En definitiva estas divagaciones no son sino una evolución del mito platónico de la caverna, según el cual no podemos tomar consciencia del mundo real, sino de las sombras del mismo sobre el fondo de la caverna, pero que con el actual estado del arte en materia de computación, toma interesantes carices. En concreto fue especialmente famoso el artículo “Are you living in a Computer Simulation?” publicado por Nick Bostrom en el Philosophical Quarterly, vol. 53, de 2003, en el que postulaba que, más allá de que nosotros fuésemos o no parte de una realidad simulada, de serlo, seríamos incapaces de tomar conciencia de ello. En esencia se basa en los mismos principios que Hofstadter en su libro “Gödel, Escher, Bach: Un eterno y grácil bucle”. ¿Podrá una inteligencia artificial ser consciente de que es artificial? ¿En qué posición quedamos nosotros si usamos una inteligencia artificial? ¿Podría ser considerado de alguna manera esclavitud?

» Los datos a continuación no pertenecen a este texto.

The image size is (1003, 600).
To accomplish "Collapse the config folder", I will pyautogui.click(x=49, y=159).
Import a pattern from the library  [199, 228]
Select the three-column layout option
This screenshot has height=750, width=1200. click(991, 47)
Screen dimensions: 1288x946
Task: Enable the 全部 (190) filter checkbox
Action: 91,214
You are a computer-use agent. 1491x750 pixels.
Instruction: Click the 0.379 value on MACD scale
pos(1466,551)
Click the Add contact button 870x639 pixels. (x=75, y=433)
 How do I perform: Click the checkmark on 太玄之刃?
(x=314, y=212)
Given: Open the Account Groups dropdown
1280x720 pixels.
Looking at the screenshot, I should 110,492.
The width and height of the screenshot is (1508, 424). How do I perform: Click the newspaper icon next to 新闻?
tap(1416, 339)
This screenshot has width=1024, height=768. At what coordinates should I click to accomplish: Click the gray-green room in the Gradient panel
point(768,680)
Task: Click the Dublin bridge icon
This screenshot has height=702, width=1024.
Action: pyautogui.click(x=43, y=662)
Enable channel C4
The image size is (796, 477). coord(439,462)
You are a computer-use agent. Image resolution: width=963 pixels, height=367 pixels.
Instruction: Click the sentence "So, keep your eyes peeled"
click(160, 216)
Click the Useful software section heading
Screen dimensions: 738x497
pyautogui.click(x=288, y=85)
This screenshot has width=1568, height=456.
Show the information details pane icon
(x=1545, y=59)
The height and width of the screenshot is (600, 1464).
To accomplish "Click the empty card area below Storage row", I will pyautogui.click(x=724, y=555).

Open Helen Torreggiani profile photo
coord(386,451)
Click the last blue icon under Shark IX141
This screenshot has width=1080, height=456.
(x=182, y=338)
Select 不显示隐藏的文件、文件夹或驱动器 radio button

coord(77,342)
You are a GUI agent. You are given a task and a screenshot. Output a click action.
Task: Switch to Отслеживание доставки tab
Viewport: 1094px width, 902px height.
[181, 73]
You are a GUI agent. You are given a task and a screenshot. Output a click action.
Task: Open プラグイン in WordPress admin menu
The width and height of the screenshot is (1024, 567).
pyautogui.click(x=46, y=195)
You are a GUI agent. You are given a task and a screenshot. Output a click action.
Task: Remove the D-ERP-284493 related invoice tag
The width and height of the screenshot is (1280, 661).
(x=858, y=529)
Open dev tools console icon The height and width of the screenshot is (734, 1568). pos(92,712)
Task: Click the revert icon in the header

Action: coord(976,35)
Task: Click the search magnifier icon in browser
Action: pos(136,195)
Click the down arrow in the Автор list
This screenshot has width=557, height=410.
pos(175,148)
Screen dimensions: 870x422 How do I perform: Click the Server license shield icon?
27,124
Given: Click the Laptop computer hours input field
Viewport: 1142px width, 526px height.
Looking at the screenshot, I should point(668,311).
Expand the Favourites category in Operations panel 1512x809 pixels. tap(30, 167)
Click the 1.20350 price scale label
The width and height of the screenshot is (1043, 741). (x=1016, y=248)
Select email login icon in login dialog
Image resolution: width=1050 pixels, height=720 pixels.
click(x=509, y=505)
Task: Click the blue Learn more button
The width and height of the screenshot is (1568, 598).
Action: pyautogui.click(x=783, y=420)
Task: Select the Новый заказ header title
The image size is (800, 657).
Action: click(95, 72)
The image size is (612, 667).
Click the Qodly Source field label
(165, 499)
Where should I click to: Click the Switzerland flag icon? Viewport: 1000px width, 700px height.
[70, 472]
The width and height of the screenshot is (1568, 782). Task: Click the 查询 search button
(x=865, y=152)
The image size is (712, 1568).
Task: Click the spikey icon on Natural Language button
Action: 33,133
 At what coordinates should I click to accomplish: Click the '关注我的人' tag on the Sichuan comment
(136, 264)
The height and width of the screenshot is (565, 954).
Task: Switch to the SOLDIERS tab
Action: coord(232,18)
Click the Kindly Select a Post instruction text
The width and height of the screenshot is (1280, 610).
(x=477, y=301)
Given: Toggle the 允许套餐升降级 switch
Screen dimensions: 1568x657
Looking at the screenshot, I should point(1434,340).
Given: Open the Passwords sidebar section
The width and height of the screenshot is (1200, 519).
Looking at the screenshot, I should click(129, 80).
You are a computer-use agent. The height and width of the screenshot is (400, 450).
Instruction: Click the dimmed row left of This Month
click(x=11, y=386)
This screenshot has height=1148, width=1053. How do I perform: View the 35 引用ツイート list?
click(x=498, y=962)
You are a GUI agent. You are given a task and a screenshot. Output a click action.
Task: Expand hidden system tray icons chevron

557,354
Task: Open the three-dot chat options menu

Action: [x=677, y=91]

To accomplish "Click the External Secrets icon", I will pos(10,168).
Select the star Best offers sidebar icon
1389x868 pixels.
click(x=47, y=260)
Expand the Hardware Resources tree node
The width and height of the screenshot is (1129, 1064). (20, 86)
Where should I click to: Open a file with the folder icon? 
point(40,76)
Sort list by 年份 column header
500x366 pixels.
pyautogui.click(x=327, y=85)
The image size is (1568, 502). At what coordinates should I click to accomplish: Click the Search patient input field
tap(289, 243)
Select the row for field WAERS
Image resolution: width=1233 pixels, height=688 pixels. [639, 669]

Tal como está el patio, parece que ya podemos ponernos manos a la obra para crear lo que hemos definido como “inteligencia” aún con limitaciones. Ahora queda lo más complicado, meternos en harina y acometer esa tarea.
Por cierto que hoy cumplo una vuelta más alrededor de nuestro sol, como tripulante de esta estupenda nave espacial que llamamos Tierra. Pero por favor, no quiero felicitaciones en los comentarios, sólo temas acordes al artículo.